Figure 3. SD mediate cytotoxicity in neuroblastoma cells by inhibiting AKT signaling

(A) Kelly cells were grown to 70% confluence in the preferred medium plus 10% FCS, switched to serum-free medium, treated with 10 μM SD and incubated for an additional 0, 1, 2, 4 or 6 h. Cells were harvested at the designated time point, and whole cell extracts were analyzed by immunoblotting for total AKT (T-AKT) and phosphorylated AKT (P-AKT) and cleaved and uncleaved PARP. (B) Kelly cells were grown as described in (A) and after incubation in serum-free medium for 8 h were then treated with 0–3 μM SD for 20 h. Cells were harvested and whole cell extracts were analyzed by immunoblotting for T-AKT, P-AKT and cleaved and uncleaved PARP. (C) Kelly cells were serum starved for 12 h, pre-treated with insulin (2 μg/ml) for 1 h, followed by treatment with SD (0–15 μM). After 6 h of incubation, cells were harvested, and cleaved and uncleaved PARP were measured by immunoblotting of whole cell extracts. GAPDH was used as loading control. (D) Kelly cells received either no pre-treatment (control), insulin (2 μg/ml) pre-treatment for 1 h to activate AKT signaling, 10 μM SD without pre-treatment, or insulin pre-treatment followed by SD treatment. Cells were incubated for an additional 6 h, and cell viability was determined by the MTS assay. * p < 0.05. These experiments were repeated at least three times with similar results.

Figure 4. Characterization and kinetics SD-NP

(A) SD-NP were subjected to HPLC on a GF-250 size-exclusion column with continuous monitoring of protein absorbance at 280 nm (blue line). The red line is a plot of the SD content of specified fractions (filled red circles) determined by LC/MS/MS analysis. The SD concentration in μM is shown on the right hand Y axis. The chromatograph depicted in green corresponds to the 280 nm absorbance profile of control ND lacking SD while the black arrows depict the elution position of molecular weight standards (330, 199.5, 133 and 66.5 kDa). (B) Plasma SD levels determined by LC/MS after delivery to wild type mice by i.p. route as described in Methods.

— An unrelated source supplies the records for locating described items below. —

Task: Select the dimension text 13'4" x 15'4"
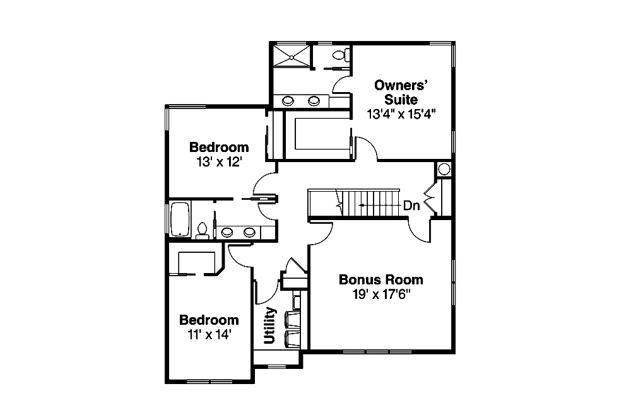coord(401,114)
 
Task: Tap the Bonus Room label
coord(380,279)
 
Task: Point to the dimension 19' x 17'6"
coord(380,295)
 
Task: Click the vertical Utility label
coord(270,325)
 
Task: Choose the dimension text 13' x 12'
coord(219,161)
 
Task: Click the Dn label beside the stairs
coord(411,206)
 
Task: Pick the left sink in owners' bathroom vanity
coord(288,100)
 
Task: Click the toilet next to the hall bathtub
coord(203,230)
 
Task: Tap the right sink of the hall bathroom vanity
coord(251,231)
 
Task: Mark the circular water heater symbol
coord(444,169)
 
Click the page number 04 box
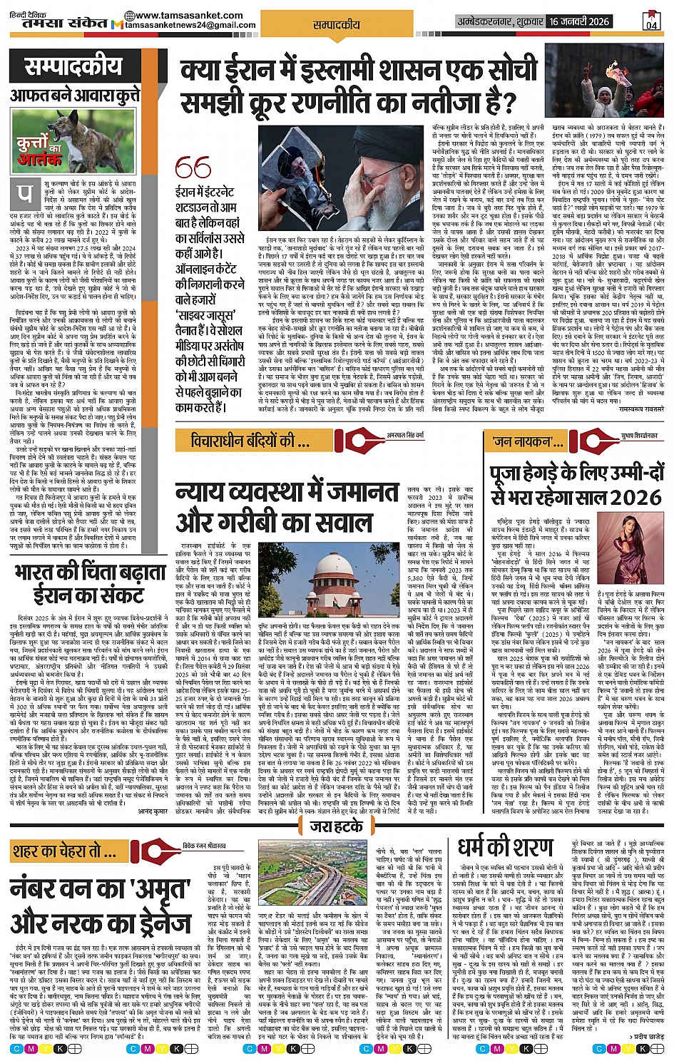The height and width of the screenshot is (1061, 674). point(651,21)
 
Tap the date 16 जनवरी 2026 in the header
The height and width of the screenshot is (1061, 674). point(580,21)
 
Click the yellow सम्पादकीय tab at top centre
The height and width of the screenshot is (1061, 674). point(337,24)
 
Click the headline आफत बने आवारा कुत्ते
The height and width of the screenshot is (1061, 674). point(75,95)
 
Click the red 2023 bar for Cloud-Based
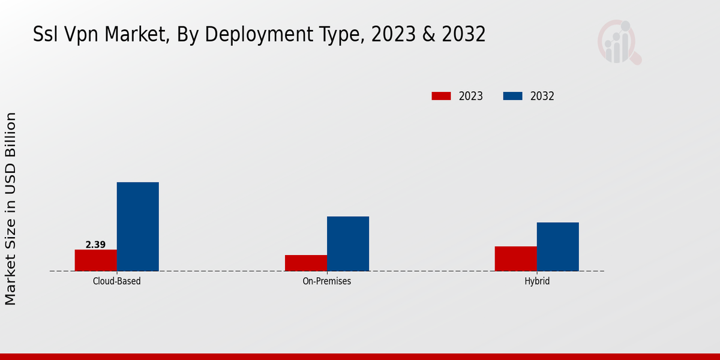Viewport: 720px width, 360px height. [x=96, y=260]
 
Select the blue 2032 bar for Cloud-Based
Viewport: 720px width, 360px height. [x=138, y=227]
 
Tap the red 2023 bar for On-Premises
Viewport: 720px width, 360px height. [x=306, y=263]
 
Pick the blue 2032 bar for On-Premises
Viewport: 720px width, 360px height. [x=348, y=244]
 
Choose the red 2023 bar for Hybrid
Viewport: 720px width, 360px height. [x=516, y=259]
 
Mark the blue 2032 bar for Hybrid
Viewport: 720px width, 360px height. [x=558, y=247]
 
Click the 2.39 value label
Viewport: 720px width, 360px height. [x=95, y=245]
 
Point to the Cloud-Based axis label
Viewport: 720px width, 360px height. [x=117, y=281]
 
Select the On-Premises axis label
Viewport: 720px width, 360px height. [x=327, y=281]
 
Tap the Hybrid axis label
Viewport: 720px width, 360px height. [x=537, y=281]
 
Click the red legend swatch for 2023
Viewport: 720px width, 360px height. [x=441, y=96]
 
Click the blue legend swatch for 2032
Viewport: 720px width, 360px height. [x=512, y=96]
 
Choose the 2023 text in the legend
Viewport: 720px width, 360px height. [x=471, y=96]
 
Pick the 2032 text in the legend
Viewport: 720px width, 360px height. [x=542, y=96]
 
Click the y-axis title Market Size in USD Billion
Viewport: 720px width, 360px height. [x=11, y=208]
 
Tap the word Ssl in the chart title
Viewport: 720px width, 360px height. [x=47, y=35]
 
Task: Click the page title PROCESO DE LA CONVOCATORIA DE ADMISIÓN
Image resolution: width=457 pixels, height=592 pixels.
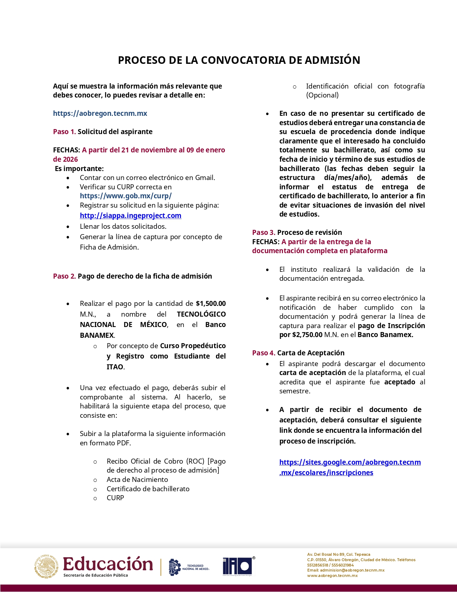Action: (239, 60)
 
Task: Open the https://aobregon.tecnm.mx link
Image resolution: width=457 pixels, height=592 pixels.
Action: (100, 113)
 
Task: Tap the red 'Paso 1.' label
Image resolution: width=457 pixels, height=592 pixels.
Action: (64, 132)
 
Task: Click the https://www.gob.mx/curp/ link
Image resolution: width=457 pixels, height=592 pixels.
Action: (126, 196)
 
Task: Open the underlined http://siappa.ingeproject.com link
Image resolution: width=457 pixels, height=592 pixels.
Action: (130, 216)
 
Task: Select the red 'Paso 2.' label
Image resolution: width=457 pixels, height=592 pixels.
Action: (64, 276)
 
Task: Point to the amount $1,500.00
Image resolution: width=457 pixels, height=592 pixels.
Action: (211, 304)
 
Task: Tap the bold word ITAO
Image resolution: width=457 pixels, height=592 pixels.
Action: (115, 367)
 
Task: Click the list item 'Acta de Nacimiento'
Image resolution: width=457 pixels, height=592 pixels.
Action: (137, 479)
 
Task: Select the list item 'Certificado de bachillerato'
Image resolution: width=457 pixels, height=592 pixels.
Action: (148, 489)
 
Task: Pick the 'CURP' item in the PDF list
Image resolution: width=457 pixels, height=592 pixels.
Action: (115, 498)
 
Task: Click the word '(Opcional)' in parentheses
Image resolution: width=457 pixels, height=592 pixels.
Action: (322, 95)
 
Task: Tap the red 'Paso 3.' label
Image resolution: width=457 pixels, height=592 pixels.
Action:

Figure 5. SD delivered via SD-NP inhibit tumor growth and AKT signaling in neuroblastoma xenografts in vivo

(A) Adult NOD/SCID mice were injected subcutaneously with 2 million Kelly cells suspended 1:1 (v/v) in matrigel. Xenograft tumor growth was assessed daily by calipers. Mice were randomly assigned to groups and received either SD-NP (10 mg/kg/d) or vehicle by i.p. injection twice daily starting when tumors were 100 mm³ in size and continuing for approximately 8 d. Average tumor size in SD-NP treated mice (n = 17) are shown in red circles, and vehicle-treated mice (n = 3) are shown in black circles. Statistical analysis was performed using two-way ANOVA followed by Tukey’s post-test. †, p < 0.05 for control vs. SD-NP; ††, p < 0.0001 for control vs. SD-NP. (B) Shown are representative tumors from one control mouse (in this case harboring a single xenograft in one flank) treated with empty NP and one SD-NP treated-mouse (harboring xenograft tumors in both flanks). Brackets show longest diameter of each tumor. (C) Adult NOD/SCID mice were implanted with Kelly xenografts as described in (A). When tumors were 100 mm³ in size, mice either received a single dose of empty NP (n = 4) or SD-NP (n = 3) by i.p. injection. Mice were euthanized by CO₂ inhalation 8 h after administration of SD-NP or empty NP. Tumors were excised and flash frozen for molecular analysis. Whole tumor extracts were analyzed by immunoblotting to detect total AKT (T-AKT) or phosphorylated AKT (P-AKT). GAPDH was used as a loading control. (D) Image quantification of P-AKT/ T-AKT in immunoblot shown in (C).